Swap "Click" for "Tap" in the records below and write them out again with nothing else changed, leaving out the pictures.

-- Start of RECORDS SUPPLIED --

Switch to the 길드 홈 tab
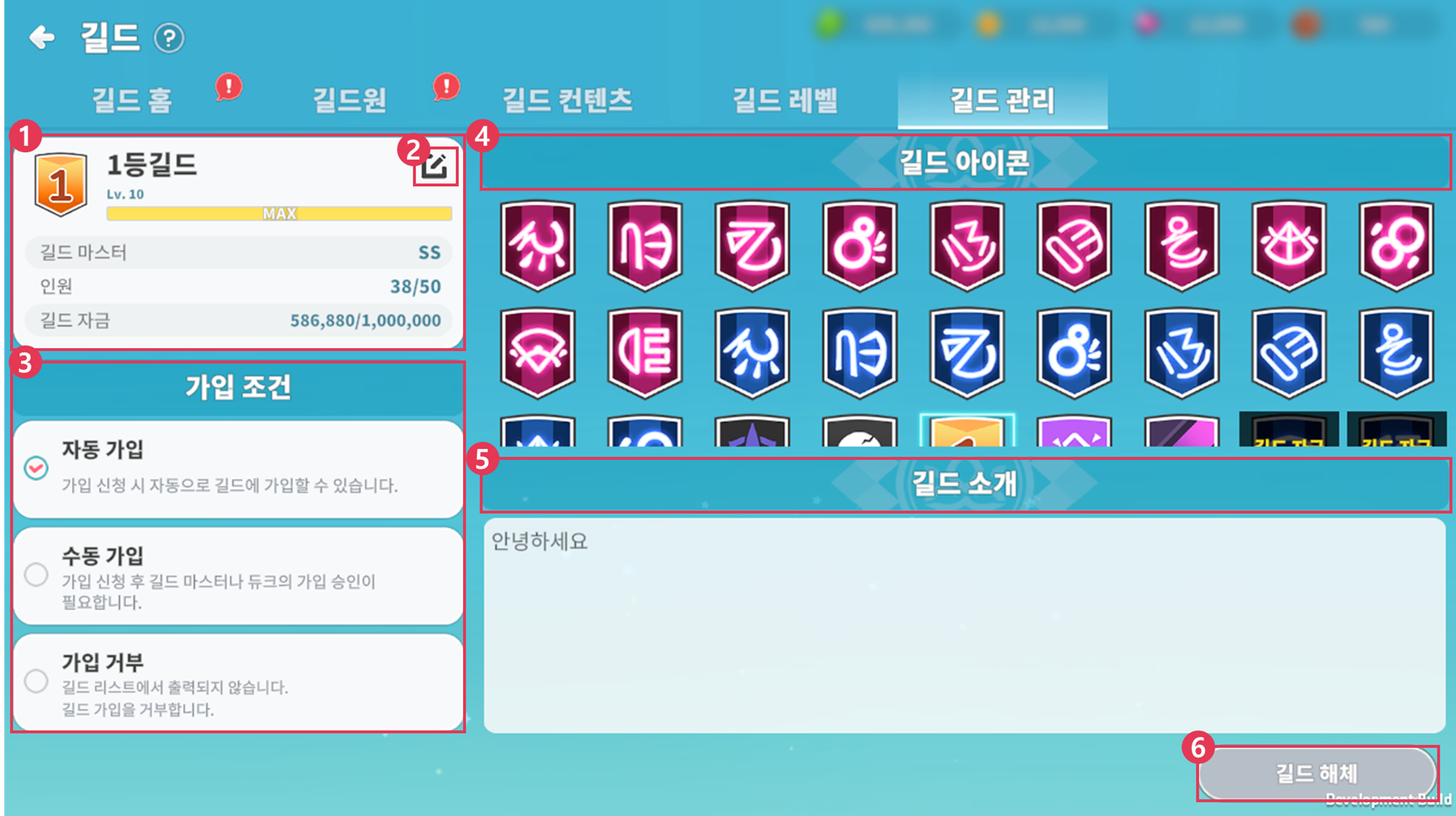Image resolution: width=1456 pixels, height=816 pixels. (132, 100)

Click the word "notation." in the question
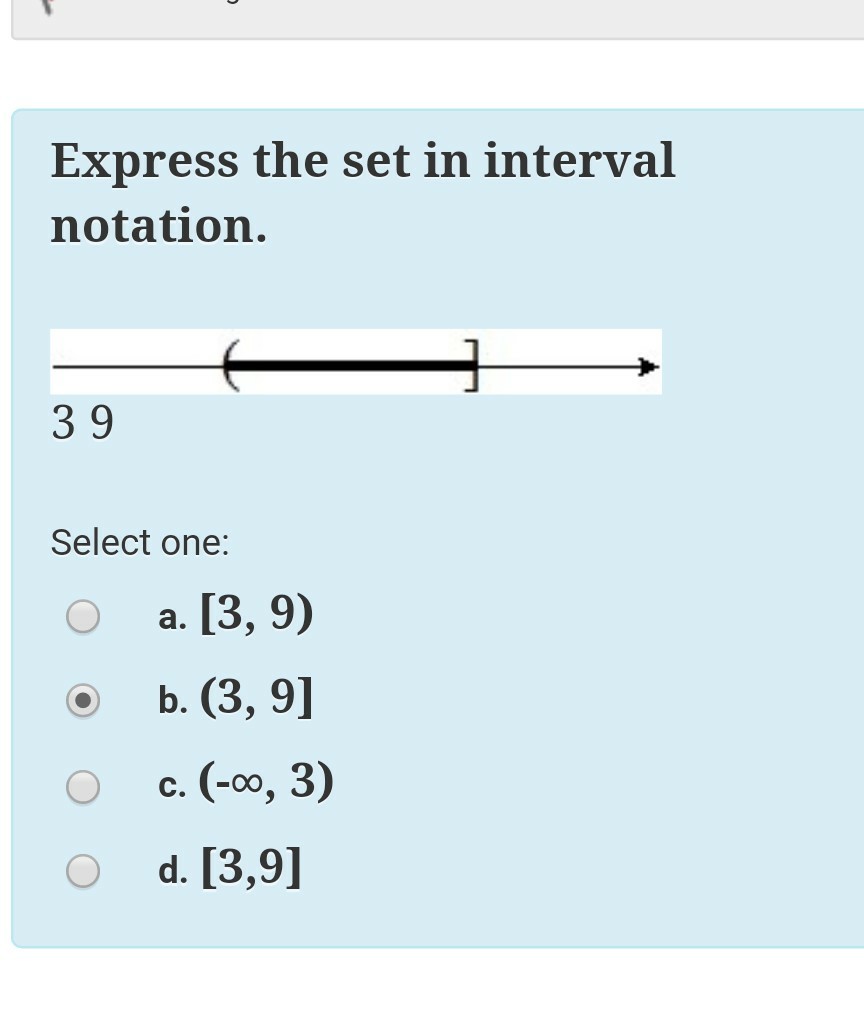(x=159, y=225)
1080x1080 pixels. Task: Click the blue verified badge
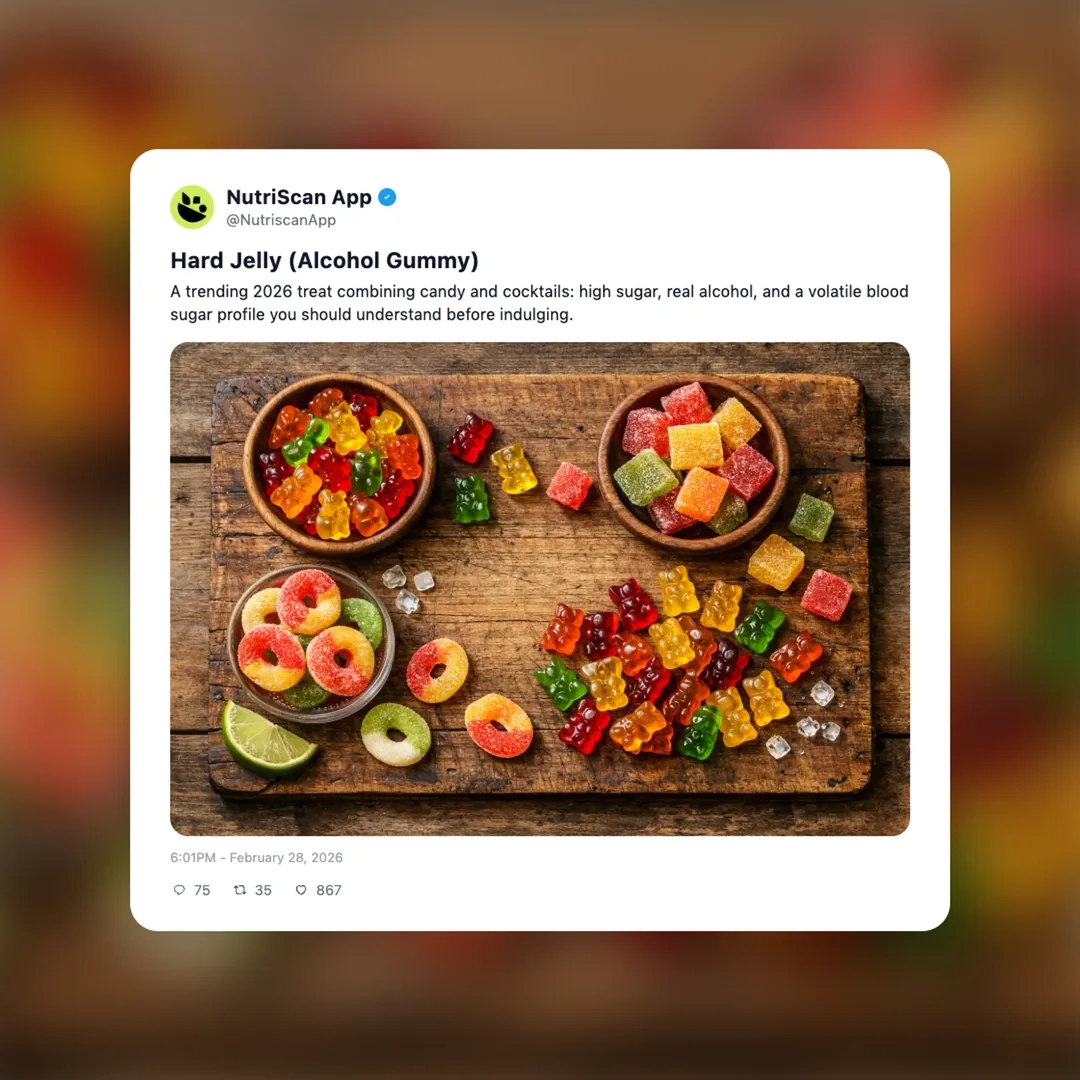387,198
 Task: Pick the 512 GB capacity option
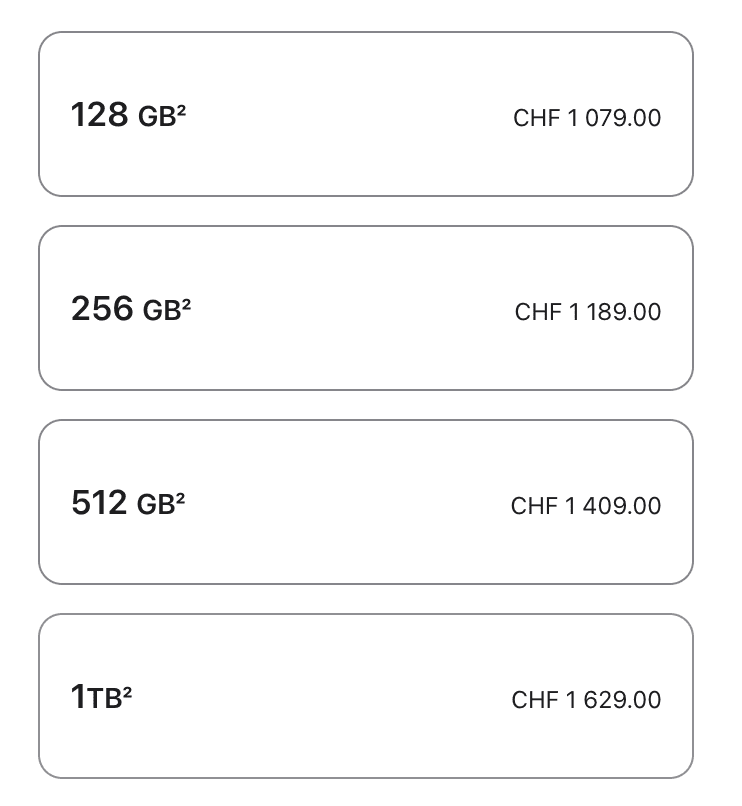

-- End of RECORDS SUPPLIED --

● COMPLETE ANSWER
Switch to the 길드 홈 tab
Image resolution: width=1456 pixels, height=816 pixels. (132, 100)

Tap the word "notation." in the question
(x=159, y=225)
1080x1080 pixels. Task: Tap the blue verified badge
387,198
 Task: Pick the 512 GB capacity option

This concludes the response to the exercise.